*** Data under study ***

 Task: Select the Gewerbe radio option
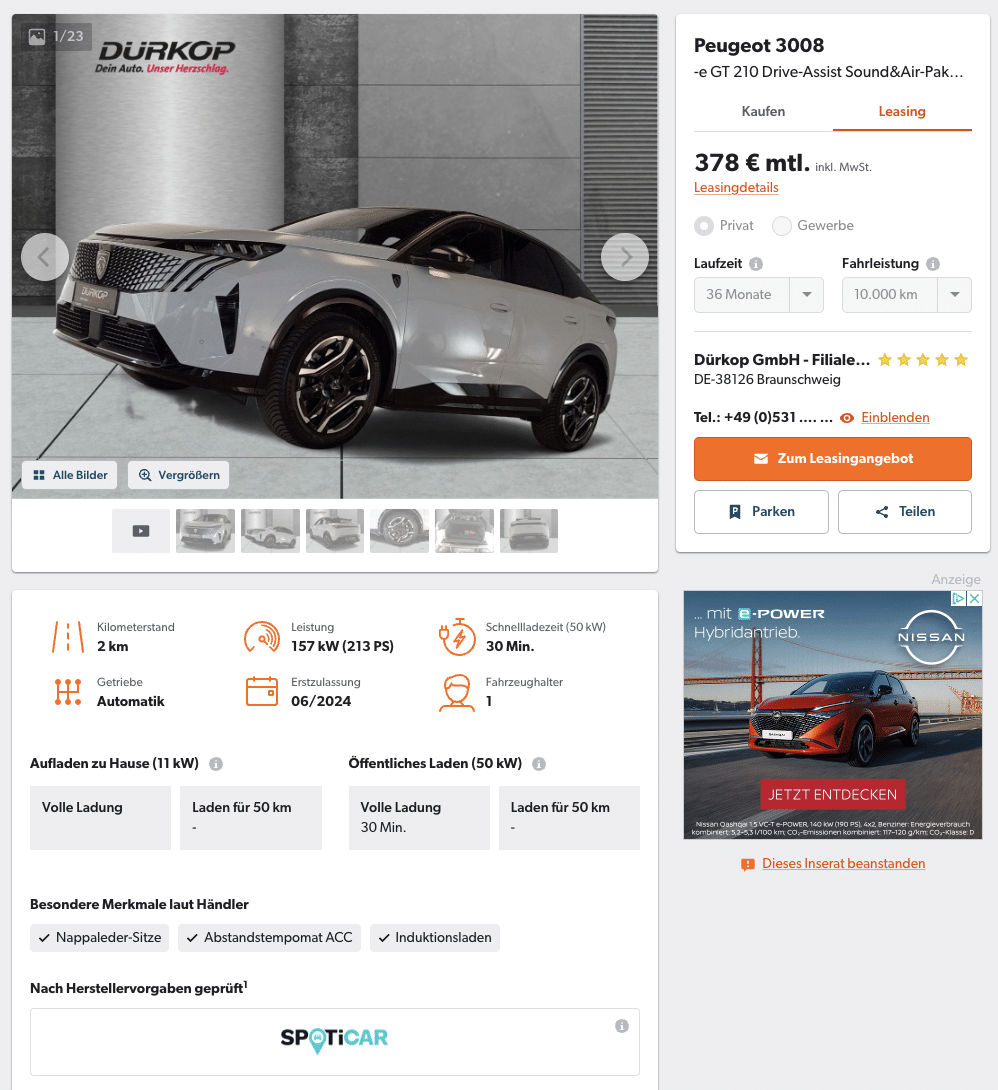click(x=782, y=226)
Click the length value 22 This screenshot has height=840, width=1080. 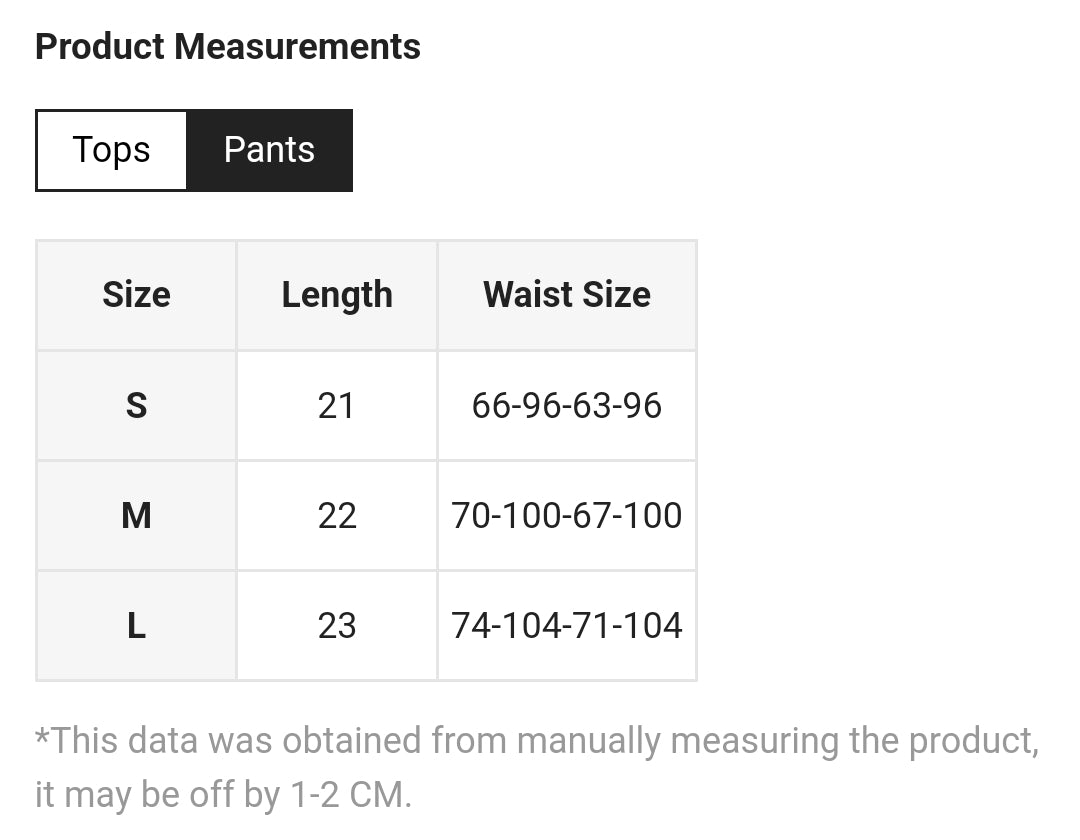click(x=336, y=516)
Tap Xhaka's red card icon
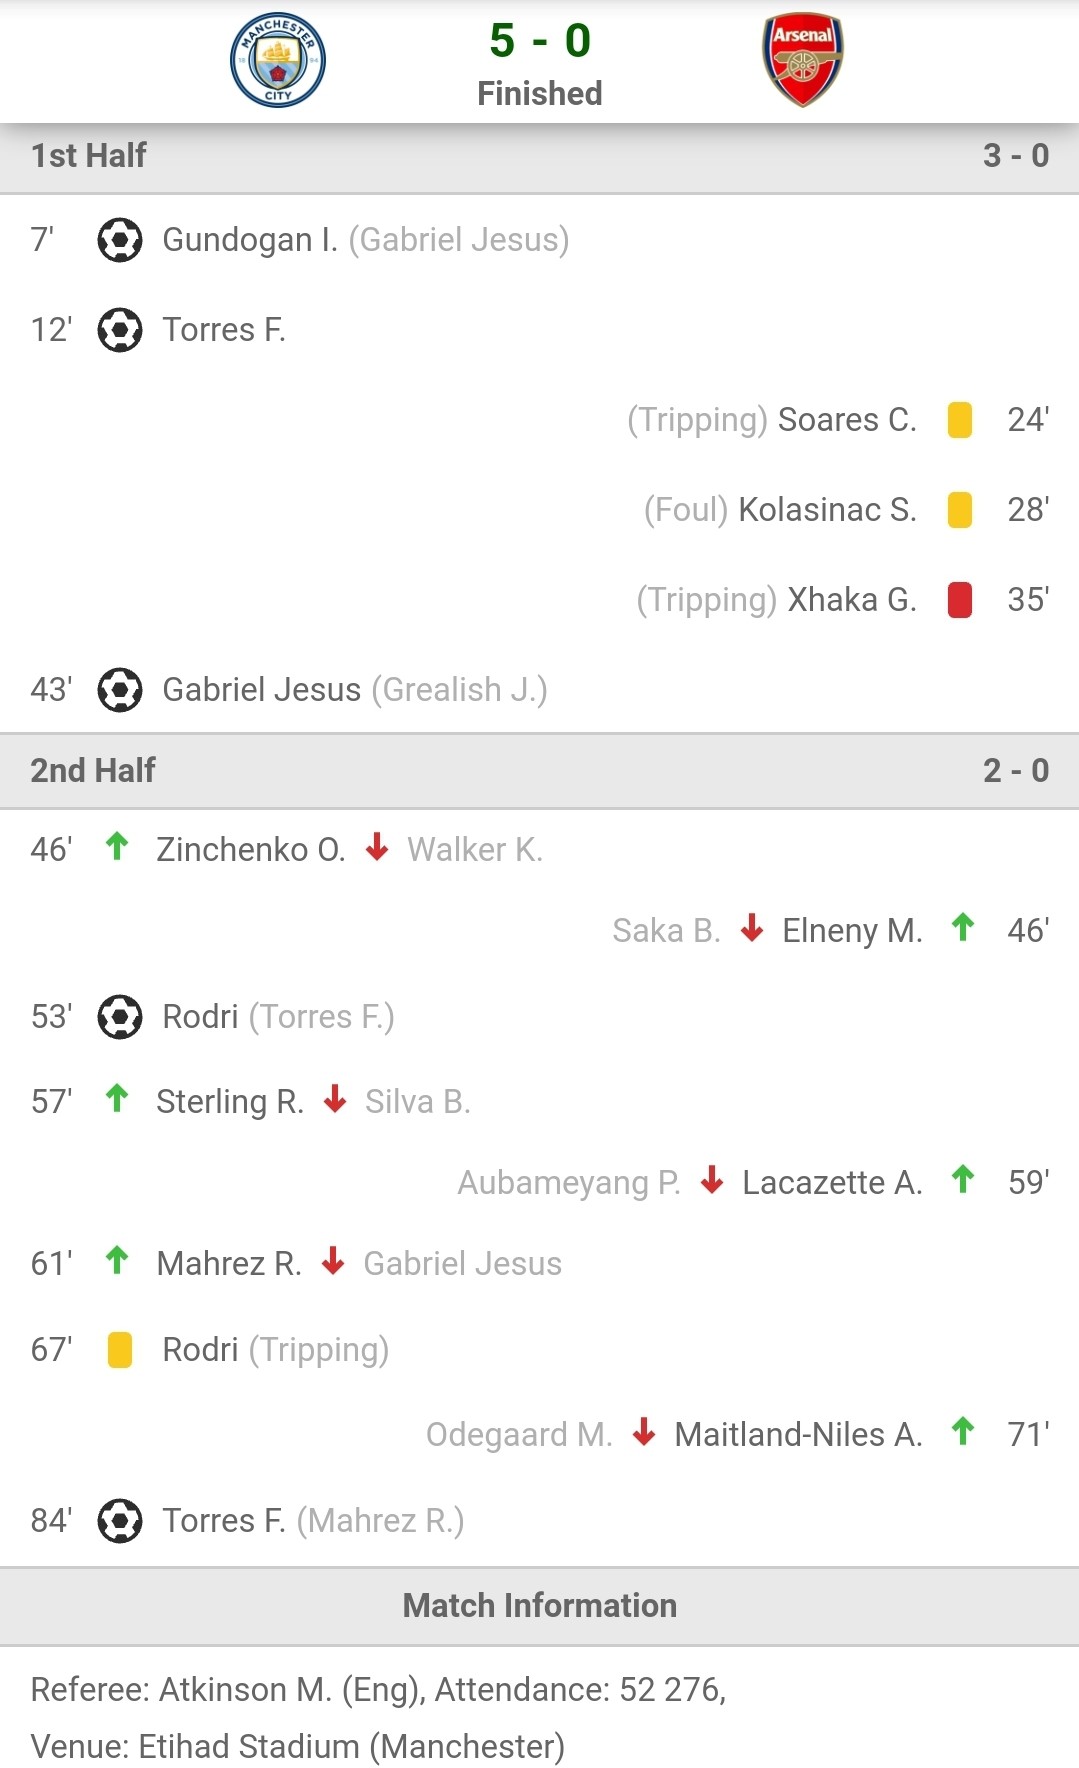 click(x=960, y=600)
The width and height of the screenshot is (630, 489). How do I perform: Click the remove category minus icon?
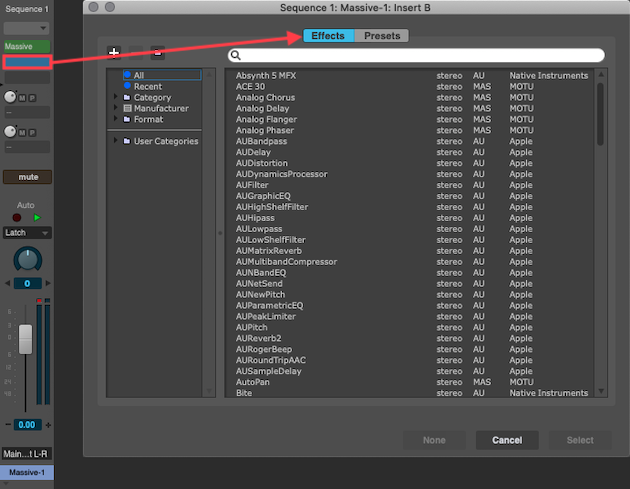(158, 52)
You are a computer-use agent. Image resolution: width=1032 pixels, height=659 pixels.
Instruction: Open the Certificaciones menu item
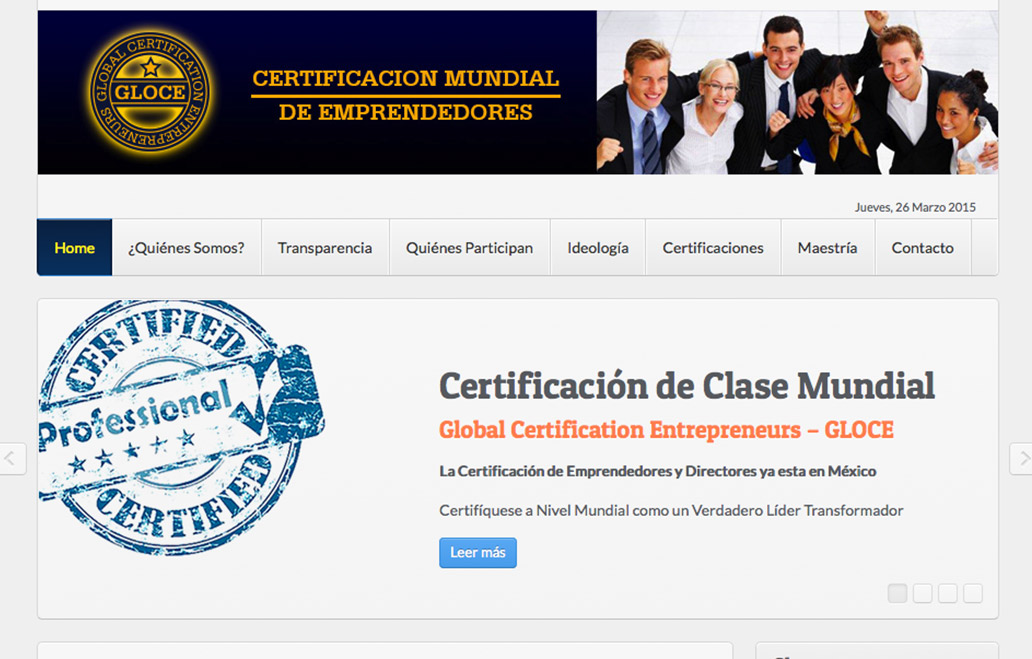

*** End of Data under study ***

— Problem to work on —
Return exactly, with no pictures, each line from the one that contains "Tap Xhaka's red card icon" through the end of the entries above, both ends included.

— Exercise response —
Tap Xhaka's red card icon
 click(x=960, y=600)
The width and height of the screenshot is (630, 489). How do I perform: Click the remove category minus icon?
(158, 52)
You are a computer-use agent. Image resolution: width=1032 pixels, height=659 pixels.
Instruction: Open the Certificaciones menu item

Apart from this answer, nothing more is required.